Introduction to Machine Learning
Introduction
In this series, I am presenting to you, the hottest topic of this era, Machine Learning. Throughout this series, you will be starting from scratch, and slowly learn from basic to advanced algorithms of Machine Learning. We will walk you through a lot of popular Machine Learning frameworks like NumPy, Scikit-learn, TensorFlow, Keras, etc. So get ready to start your awesome ride to the world where Computers (Machines) are treated as children and we teach them many things with real-world data.
We will also learn how to understand and manipulate data. I will put effort on creating complete pipeline for your data from preprocessing to model evaluation. After this series, you can do extensive exploratory data analysis to understand and present different summary and visualization of data like a chart given below:
What is Machine Learning?
Whenever people think of Machine Learning, they imagine a robot who looks very similar to a human and act like a human. It has its own heart and mind, can take decisions, and be intelligent. But actually, machine learning is not necessarily a robot/agent. It can be any device or even only software with no hardware tools (we will mostly build a machine learning algorithm/software in this series). The special characteristic of Machine Learning-based software is that it can react to new kinds of inputs and give output based on that new inputs or instructions.
In a typical programming world, we create an application with a programming language, using different kinds of logic like conditionals, loops, etc. In traditional programming, we give the program a set of formulas or rules, so it can take a limited set of inputs and give a set of fixed outputs. Programming a machine learning algorithm is slightly different from traditional programming. In Machine Learning, we provide a program a set of inputs (and probably their outputs) and expect that it will work on a new set of inputs (that is never seen or expected by the program). When a program can look at data, and then become able to analyze a new set of data, it is Machine Learning.
According to Wikipedia:
Machine learning (ML) is the study of computer algorithms that improve automatically through experience and by the use of data.
So like the above image, you do not need to code the rules of adding two numbers. You can only provide a bunch of examples for addition (e.g. 1+2=3
, 4+3=7
etc.), and the program will learn how to do addition by itself!
Prerequisites
What do you need before getting started with this Machine Learning series? You can do ML with any programming language. Most of the programming languages have frameworks/libraries for machine learning. But the most popular ones right now are Python and R programming languages. For this series, we will go with Python because it is used more than R.
Moreover, you will need to know Math. Specifically, to understand the core concepts of Machine Learning like gradient descent algorithm, forward feeding, and backpropagation algorithm, you will need to know Calculus. But for the sake of simplicity, generality, and most importantly fun, we will try to remove most of the underlying concepts of ML, and focus on the application and usage of pre-built ML algorithms. So do not worry about math too much if you don’t want it right now.

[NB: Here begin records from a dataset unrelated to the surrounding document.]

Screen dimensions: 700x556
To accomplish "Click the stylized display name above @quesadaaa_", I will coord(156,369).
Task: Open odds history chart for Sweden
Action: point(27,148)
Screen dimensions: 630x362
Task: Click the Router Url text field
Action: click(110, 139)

Applications of Machine Learning
1. Product Recommendations: Currently the most widely used application of ML is recommendation systems. Almost every big tech company uses this for their product advertisements.
2.Image Recognition: Did you ever think that computers will be able to understand scenery? Now it can identify each object of a scene and make decisions just like humans.
3.Speech Recognition: Ever wondered how your smartphone assistant (Siri, Google Assistant, Alexa) can understand your speaking and talk to you? It is also an application of ML. More specifically, machine learning algorithms with sequential data handling capabilities can work for speech recognition and synthesis.
4. Self Driving Car: Self Driving Car will be the future. To make it happen, a collaboration from Image Recognition to Pathfinding and decisions making. All of these are possible with the help of ML.
5. Fraud Detection: ML can easily detect outliers from your data. Using online fraud detection, many bank transaction systems can be kept safe. We will learn how to detect outliers in your data and preprocess it so your data becomes clean.
6. Image synthesis: ML can be used to generate new images from existing images. With the help of Generative Adversarial Networks, all of these cartoon charters are generated.
7. Story Generation: Using advanced Natural Language Processing (NLP) techniques, now computers can create beautiful new stories that are very pleasing to hear.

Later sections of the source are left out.